Today, I ordered my third reprint of business cards. In two weeks, I'll file the unfinished box from my current beat in my top drawer, next to my old cards, in front of the packing tape.

Posted by T Dot at 10:43 AM | link

Read or Post a Comment

I feel ya on this one. I have been able to focus on business and health as my beat since my senior year of undergrad (3 yrs ago). And wherever my first job is, I'm sure this will not be the case and I know I just gotta take what they give me and roll with it.

Posted by Blogger Vdizzle @ 12:25 PM, July 19, 2006 #

Consider this sad story:

A reporter we hired three months ago was also just told by our boss they were switching her beat. They sent her to our Marco Island bureau, which is our version of Guantanamo. I saw her at a party last weekend and she was stumbling all over the place bewailing how she got "banished" and now she has an hour commute.

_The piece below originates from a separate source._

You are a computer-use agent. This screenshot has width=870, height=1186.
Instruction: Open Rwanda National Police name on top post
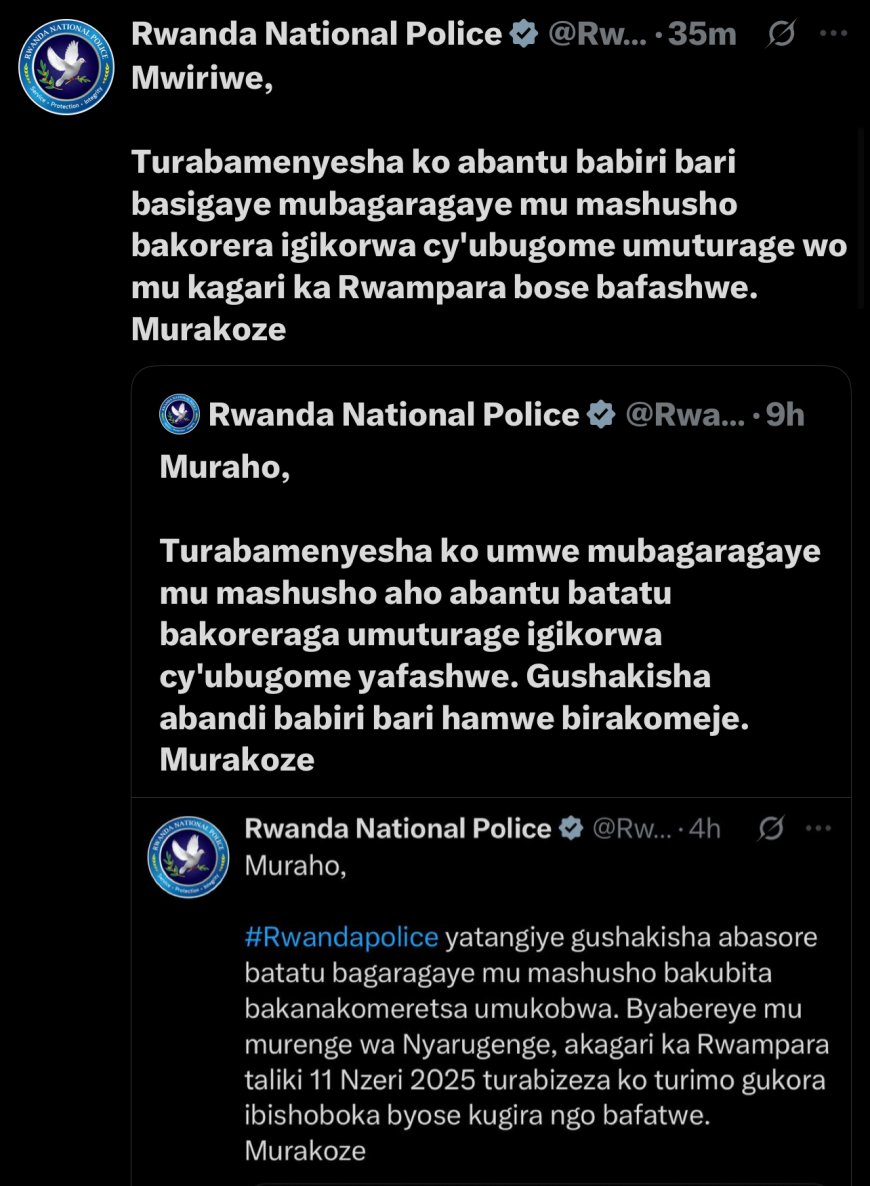click(316, 34)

So basically, this is exactly what did not you. You got promoted and they put you some place better because you've done well and they want to see just how many feet you're going to clear the next hurdle with.

So I'm gonna tell you to smile like you mean it, or at the very least, stop the sniffles and go do your thing.

Posted by Anonymous J-Bizzle @ 3:44 PM, July 19, 2006 #

Dang, J. Thanks for the story. Yeah, I'm definitely taking it as a compliment because I'm not being stuck in St. Elsewhere, but somewhere, deep inside, there's a feeling of doom. What if I fall flat on my face? What if I can't perform? What if I just suck?

But I guess there's no time for that. Back to my clip research I go: I have a new beat to learn.